Task description: Can you write out again, word for word, the lines of the material starting with the line containing "Where should I" and going on through the final line?

Dataset excerpts:
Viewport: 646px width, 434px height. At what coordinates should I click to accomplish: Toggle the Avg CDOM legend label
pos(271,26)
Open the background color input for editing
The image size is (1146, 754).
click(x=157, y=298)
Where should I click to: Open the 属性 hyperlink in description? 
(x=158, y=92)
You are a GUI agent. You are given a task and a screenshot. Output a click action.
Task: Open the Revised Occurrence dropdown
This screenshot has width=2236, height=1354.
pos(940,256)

Output of the task:
Where should I click to: Open the 属性 hyperlink in description? 
(x=158, y=92)
You are a GUI agent. You are given a task and a screenshot. Output a click action.
Task: Open the Revised Occurrence dropdown
This screenshot has width=2236, height=1354.
pos(940,256)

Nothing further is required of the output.